Hands trembling, face panic-stricken, Fares Naem recalls the night he tried to stop a far-right attack — only to become its target. The Syrian refugee was on a tram in central Berlin when he spotted two white men hurling abuse at a black passenger.
“I could not keep silent,” he says. “What really shocked me was that no one did anything. I simply felt I had to say something.”
Naem began filming the confrontation on his mobile phone — drawing the attention, and the anger, of the man’s attackers. In retaliation, they turned on him.
When he tried to flee at the next stop, the men dragged him behind a shop and assaulted him. Bloodied and beaten, he went into the store to ask for help, but says he was ignored.
Another man came to his aid. Naem says the man apologized, insisting, “Not all Germans are like that.” But the attack left him scared.
“I lost my mobile phone. I was beaten. Especially psychologically, I was hurt,” he says. “And that was difficult. It was not the physical assault that bothered me most, it was more that there are people out there who have racist ideas in their minds and that people did not help me.”
Right-wing violence is on the rise in Germany. The country’s Federal Bureau of Investigation (BKA) received more than 3,700 reports of attacks on asylum seekers and refugees in 2016, a dramatic increase of 200% from the year before.
Physical and verbal attacks like the one Fares experienced are the most common, and they happen frequently on public transport, as his did.
This is, in part, a backlash to German Chancellor Angela Merkel’s brief open door policy that allowed almost a million refugees into the country in 2015. In 2016, 280,000 migrants applied for asylum.

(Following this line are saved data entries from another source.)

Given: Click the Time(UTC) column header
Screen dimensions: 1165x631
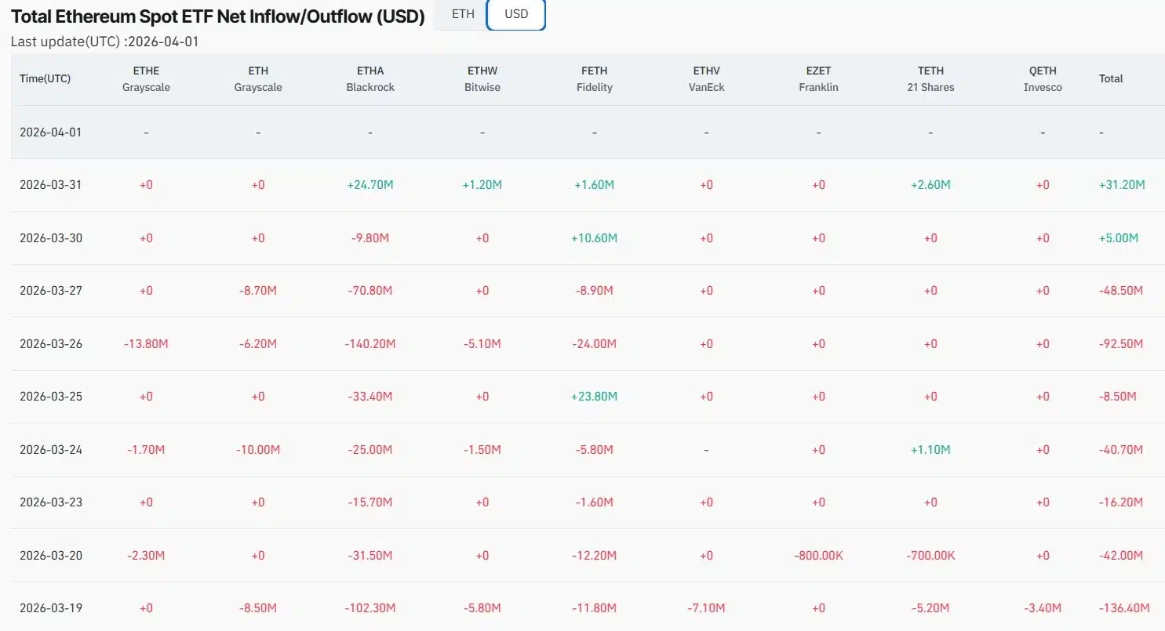Looking at the screenshot, I should pyautogui.click(x=46, y=78).
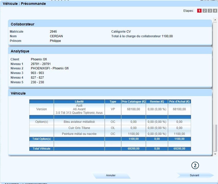Go to step 3 in Etapes
This screenshot has width=218, height=184.
click(x=210, y=11)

Most came from Syria, Afghanistan, Iraq, Iran, Eritrea and Pakistan.
Merkel’s policy proved polarizing — large parts of the community initially embraced refugees, greeting them at railway stations, and offering them food and places to stay.

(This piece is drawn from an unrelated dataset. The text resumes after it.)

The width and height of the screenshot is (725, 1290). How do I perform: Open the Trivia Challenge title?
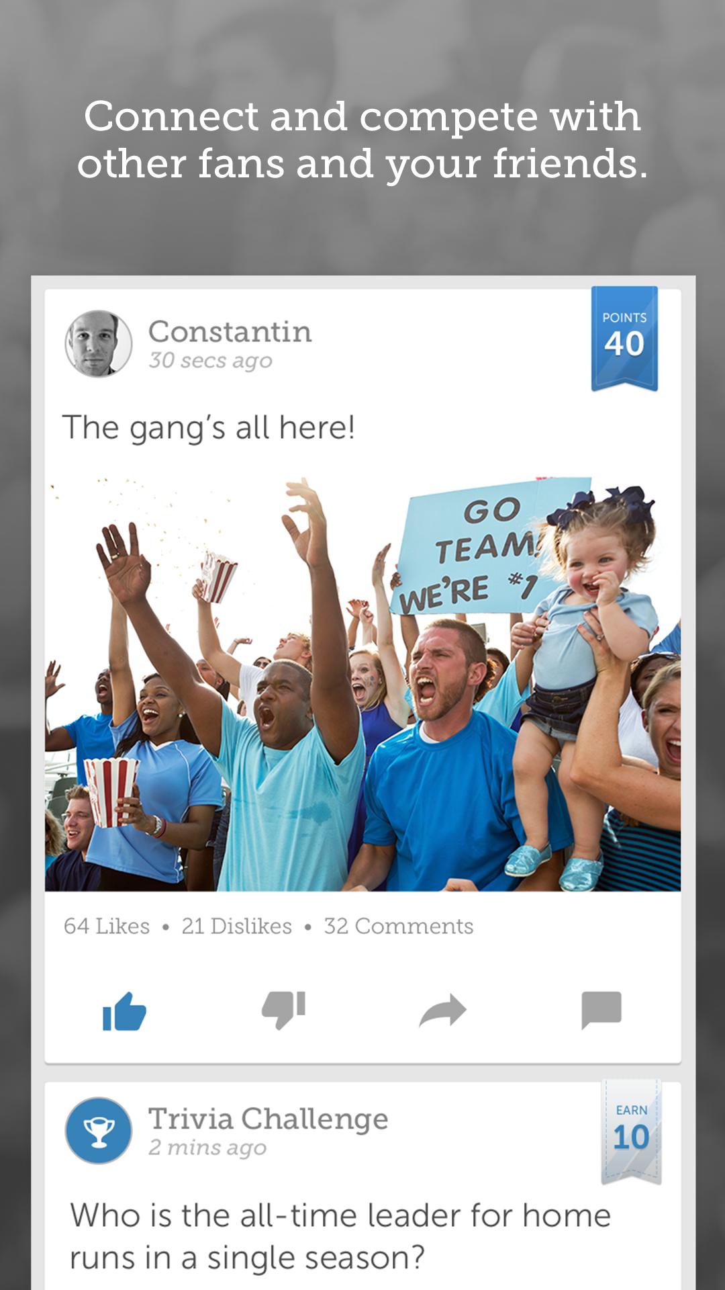coord(268,1119)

But the welcome cooled after the sexual assaults in Cologne on New Year’s Eve 2015, where police say scores of migrant men assaulted women during firework displays in the city’s main square.
Germany keeps tabs on known neo-Nazi groups — and police keep an especially watchful eye on the north-eastern state of Saxony. Compared to other German states, Saxony has taken in fewer refugees, but has one of the highest rates of attacks on refugees in the country.
It was here that the right-wing Pegida group was founded in 2013 to promote the so-called “Peaceful Europeans against the Islamization of the West” movement.
Incidents like the Cologne attacks have provided fertile ground for neo-Nazi groups such as the “Freital Group” of violent extremists based in the small town of Freital in Saxony.
But German authorities are fighting back — the group of eight neo Nazi activists is on trial; federal prosecutors argue that the group’s attacks on refugee shelters and left-wing politicians in 2015 and 2016 are tantamount to that of a terrorist cell.
And some former far-right extremists are turning their backs on violence. Enrico (not his real name) has been undergoing counselling through the “Steig Aus” (Get out) program in Saxony, which supports those who want to break free from the right-wing scene and start a new life.
The 40-year-old former neo-Nazi recalls a time when hatred and violence were his everyday companions: “I wanted to provoke and then I was provoked myself by these people. We attacked asylum shelters, threw explosives at their homes. I only thought about the consequences in hindsight,” he says in a newly-released video aimed at combating right-wing extremism.
Germany’s Federal Office for the Protection of the Constitution estimates that 22,600 people in the country hold far-right views. At least 40% of those are thought to be willing to resort to violence in pursuit of their ideologies.
Eben Louw is a psychologist at Opra Gewalt — an anti-violence aid group — who counsels refugee victims like Fares Naem. He says threats can come from anywhere.
“One’s next door neighbour can become a violent attacker within minutes because they don’t want to see refugees in their country — and not only refugees … [but] any person who is perceived as a migrant.”
Naem does not know who his attackers were — and may never get an answer to that question; the police have yet to make any arrests in the case.
All that remains is a mental scar: “I only want to stay in my room, I no longer feel secure to leave the house and sometimes I no longer trust Germans,” he says.
All he does know is that, having escaped the war in his own country only to be attacked in his adopted home, Germany has become less of a safe haven.